What are price-targets and stop-loss targets?

What does price target and stop loss mean in stock market?

In stock market price targets and stop loss targets are two really important terms. So, when trading in Share market you must not only be aware of these terms, but use them in your trades to keep loses minimum and earn maximum profits.

What are price-targets?

A price target can be defined as the expectation of the analyst for the future price of a stock. The price target of a stock is the price at which the stock is rightly valued in relation to its previous and expected earnings. By buying and selling stocks that are trading below and above their price targets, investors can increase their rates of return. Research analysts usually publish stock price targets along with buy and sell recommendations.

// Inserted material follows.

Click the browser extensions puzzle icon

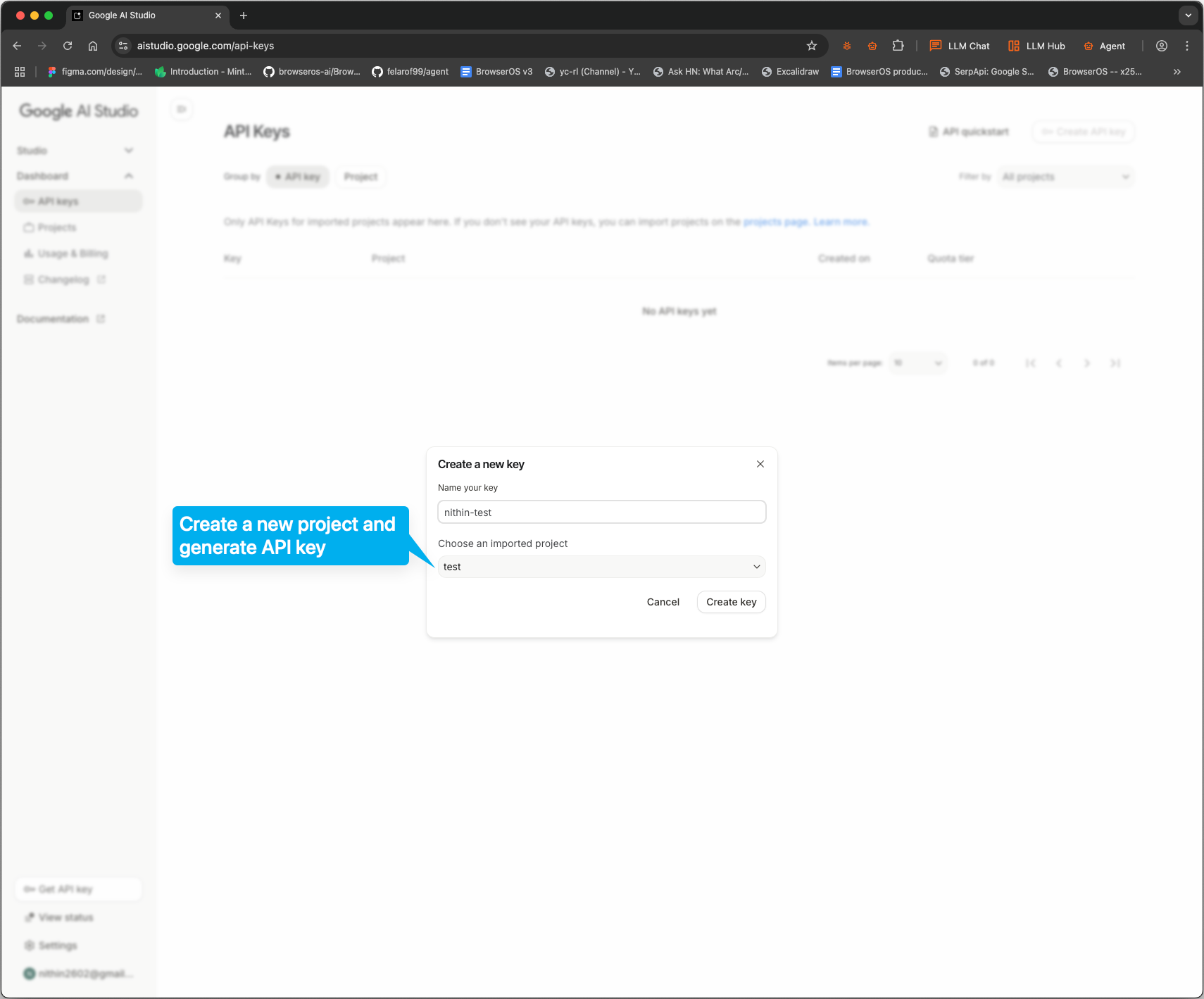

Start by determining the fair value of a stock. This includes estimating future earnings potential by studying historical results, competitive environment and the economic conditions. The price target of a stock can be a multiple of the price-to-earnings ratio, which is the market price divided by the previous 12-month earnings. This multiple could be the industry multiple, the company’s earnings growth rate or a combination. Say, annual earnings growth rate of a company is 10 percent and the stock is currently trading at $20, then a possible one-year price target could be 1.10 multiplied by $20 or $22. Similarly, if the industry price-to-earnings multiple is 18 and the company expects to earn $1.10 over the next 12 month, then another possible price target would be multiplied by $1.10 or $19.80.

How it works?

Say, your investment bank provides research reports about AMC company’s stocks. The analyst studies the industry, ABC company’s competitors, its products, management etc. The analyst prepares a financial forecast for ABC company and decide, based on that forecast, that AMC company stock is worth as much as $10 per share right now, even though it is trading at $6 per share. The analyst thus sets a $10 price target for the stock, meaning that analyst expects shares of ABC company to rise to $10 in the near future.

Why it is important?

Price targets not only provide insights to investors but it also provides instruction about when to buy and sell. In addition, price targets can also provide indications about when most other investors are going to buy and sell, which proves to be potentially lucrative trading strategy.

What is stop-loss order?

A stop loss is an order to buy or sell a security once the price of the stock rises above or drops below a particular stop price. When the specified stop price is reached, the stop order is entered as a market order or a limit order.

With a stop order, the trader doesn’t have to constantly track the performance of the stock. However, because the order is automatically triggered when the stop price is reached, the stop price could be activated by a short-term fluctuation in a stock’s price. When the stop price is reached, the stop order becomes a limit order or a market order.

Types of stop loss order

  • Stop loss limit order

A stop loss limit order is an order to sell a stock at no less (or buy at no more) than a specified limit price. With this trader get some control over the price at which the trade is executed, but may prevent the execution of the order.

  • Stop loss market order

It is an order to sell (or buy) a stock once the price of the stock drop below (or climb above) a specified stop price. On reaching the specified stop price, the stop order is entered as a market order. In other words a stop loss market order is an order to buy or sell a stock at the current market price prevailing at the time the stop order is initiated. This type of stop loss order gives the trader no control over the cost at which the trade is executed.

Pros and cons of the stop loss market order

The key benefit of a stop loss market order is that the stop loss order will always be executed. The key disadvantage is that the trader has no control over the price of the execution of the transaction.

A stop loss order is an easy tool, still a number of investors fail to use it. Whether to lock in profits or to prevent excessive losses almost all investing styles can benefit from this trade.You can think about stop loss as in insurance policy, you hope that you never have to use it, but it is good to know that you are protected in case you need it.

So, when trading in stock market, use price-targets and stop-loss targets to reap maximum benefits.